TedAndLola · 18/12/2018 21:36

It's easy for people here to tell you to claim constructive dismissal or discrimination, and it's coming from a good place because any decent person would be angry at how you're being treated, but it's a bloody hard process to actually go through. I think your plan of looking for another job is the best thing for YOU.

JohnMcCainsDeathStare · 18/12/2018 21:36

There's more to this than biscuits I suspect. At least your manager has given you something useful in that they are not an ally and at best will only ever be neutral. Be careful not to reveal any more about yourself than you have too.

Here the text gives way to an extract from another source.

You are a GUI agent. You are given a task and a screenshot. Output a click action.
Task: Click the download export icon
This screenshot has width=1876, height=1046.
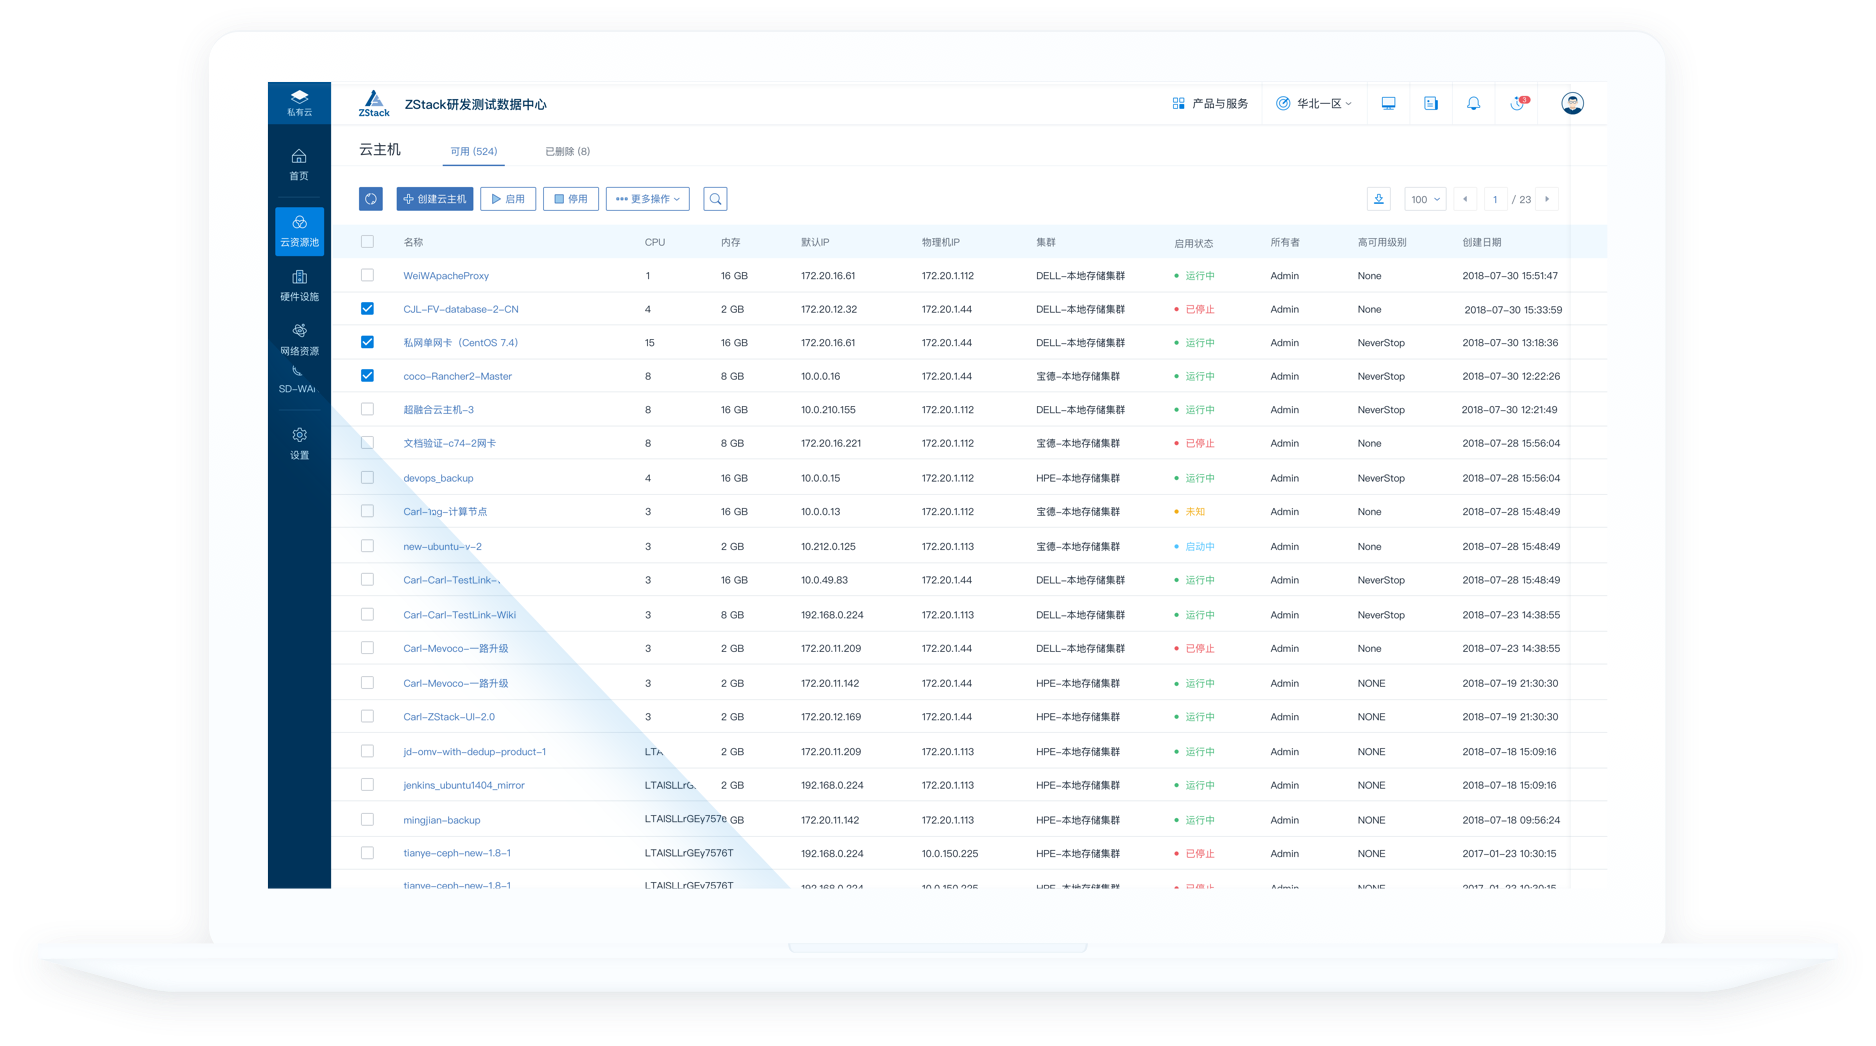[1378, 199]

Enidblyton1 · 18/12/2018 21:38

OP, you sound very defeatist - you’re not out yet! The fact that she’s extended your probationary period sounds like they are giving you chance to make improvements.
Some of the reasons she’s given you are very minor. Did she say anything about the quality of your actual work? If not, that’s great and you can work on the other areas.

I agree with what others have said - you need to speak to HR and get a proper checklist of things to do. Reminders to make drinks for people and get new milk etc. They have no grounds to get rid of you just because you don’t properly join in their conversations! Plenty of people go to work and don’t particularly chat to their colleagues.
Good luck - just make sure an achievable plan is in place from HR.

AmIRightOrAMeringue · 18/12/2018 21:38

Hi OP I'm sorry this has happened and it must be devastating

One thing I'd query is why they waited 6 months to bring this up and not given you more time to correct things as youve gone along

Does the person who did the review know the ins and puts of aspergers? Do they know your behavior is down to that and not just being rude

Here's what I would do for what it's worth

Have another meeting asap. Explain aspergers with loads of examples. Say you really do need this pointed out to you as you won't pick up social clues and so on. Ask them to be very specific about what actions you can take to become a team player. Get some smart targets. Ask them to tell you sooner next time.

I'd also have the same or a similar chat with your team - managers and HR may know about your aspergers and how it affects you but your team may not and may genuinely think you're rude or unhelpful. This may be uncomfortable for you and them but it night clear the air - it might come across as a bit strange otherwise if you change overnight.

And then try your best to follow through with whatever they suggest. Even if you're looking for another job in the mean time (as they haven't treated you very well) it will be good practice, mean you don't leave on bad terms (never know when that might be useful) and might come in useful for the next team you join.

ThunderStorms · 18/12/2018 21:38

What does tea making have to do with work?

I would rather not drink tea at work than have to offer to make it for everyone (who are quite capeable if making it themselves!). What a waste of work time!

Replacing the last of the milk will stop an annoyance, but (unless you work in catering) it has nothing to do with work again!